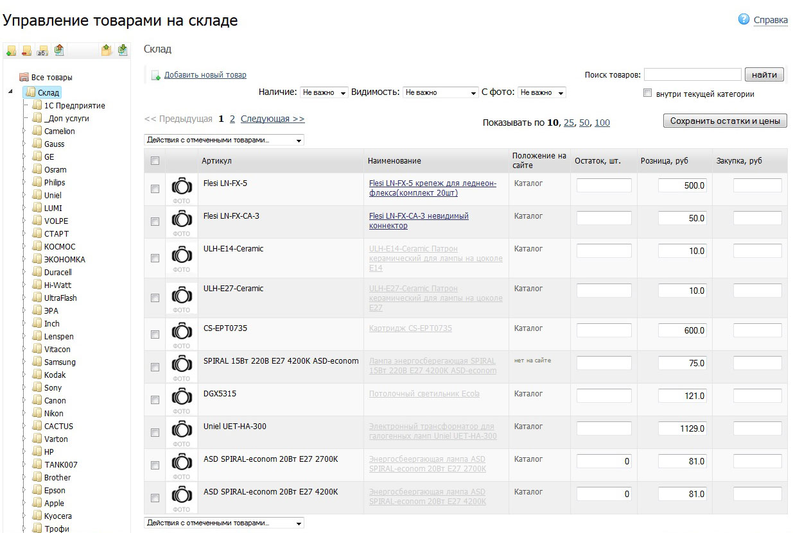The height and width of the screenshot is (533, 793).
Task: Click the rename category folder icon
Action: tap(42, 50)
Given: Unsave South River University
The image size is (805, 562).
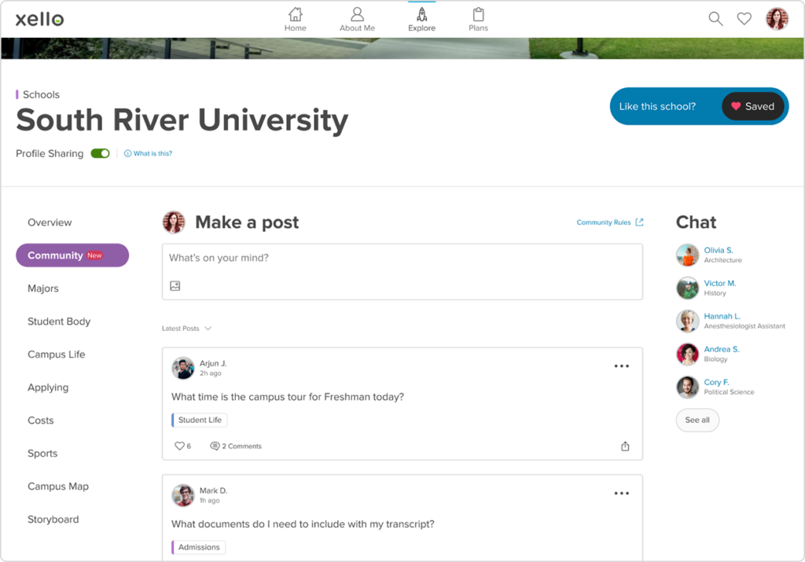Looking at the screenshot, I should tap(752, 106).
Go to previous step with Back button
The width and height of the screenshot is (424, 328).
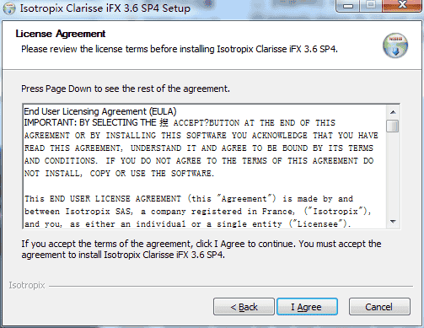pos(244,307)
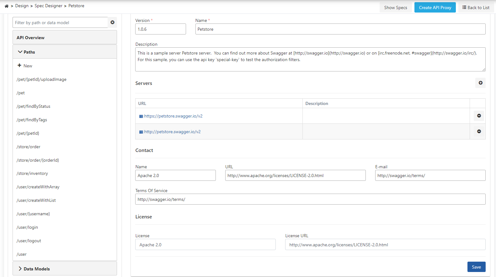Click server icon beside http://petstore.swagger.io/v2
Viewport: 496px width, 277px height.
coord(141,132)
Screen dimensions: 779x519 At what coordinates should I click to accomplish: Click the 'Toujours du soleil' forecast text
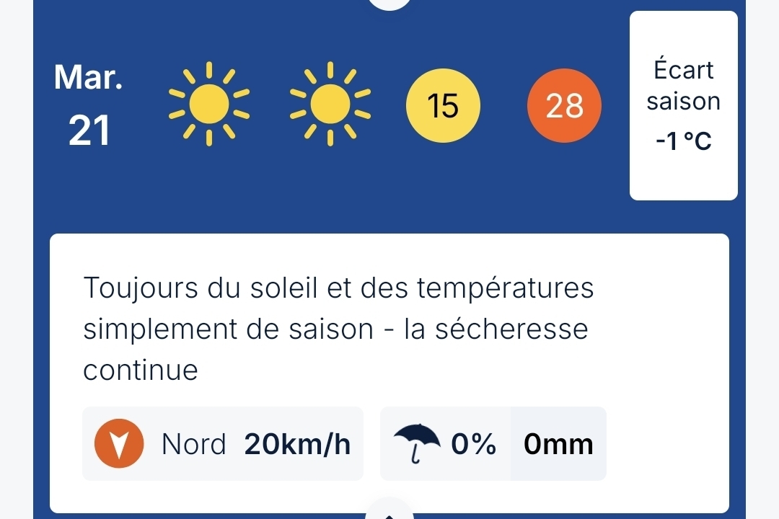[338, 329]
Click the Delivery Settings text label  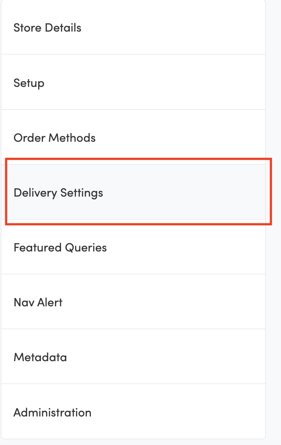coord(58,193)
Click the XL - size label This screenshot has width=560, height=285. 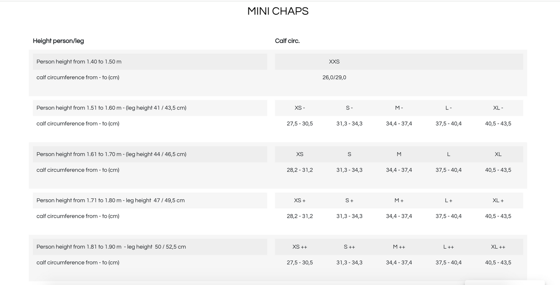point(498,108)
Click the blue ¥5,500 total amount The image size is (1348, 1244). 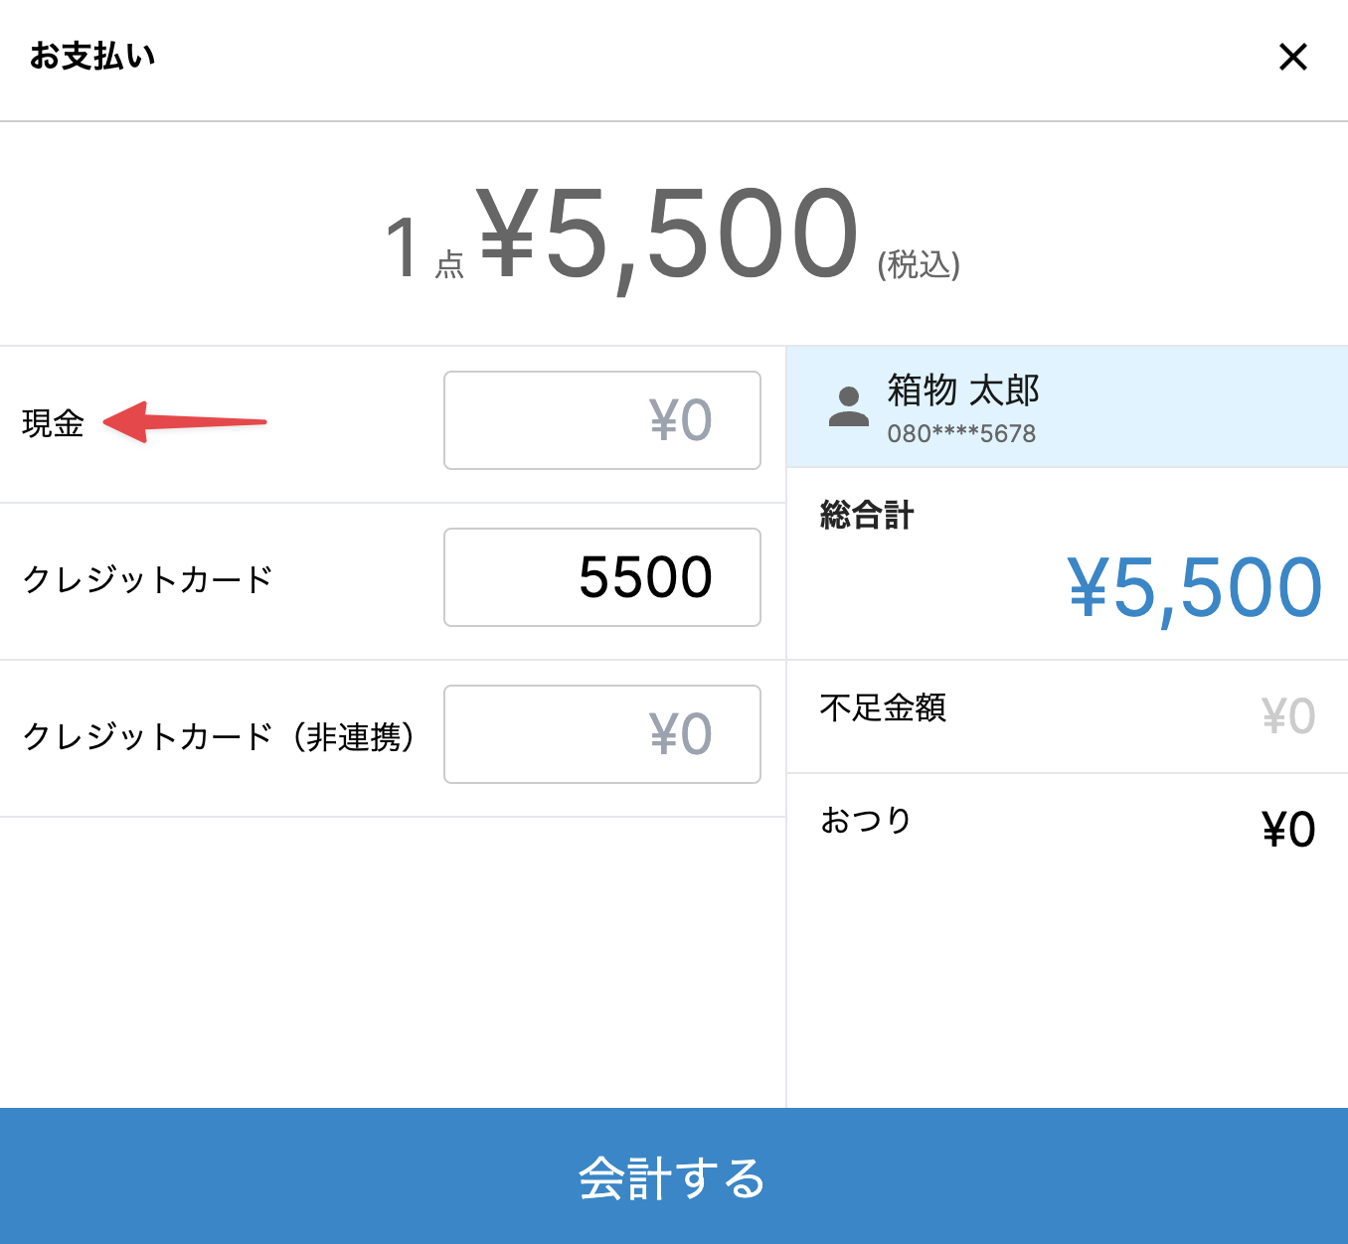pos(1194,588)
————————
Instructions to follow: Start with the line above containing "Given: Unsave South River University" and end with the line containing "Go to previous step with Back button". Set down that stretch exactly, without any pictures.

Answer to this task:
Given: Unsave South River University
The image size is (805, 562).
Looking at the screenshot, I should tap(752, 106).
Go to previous step with Back button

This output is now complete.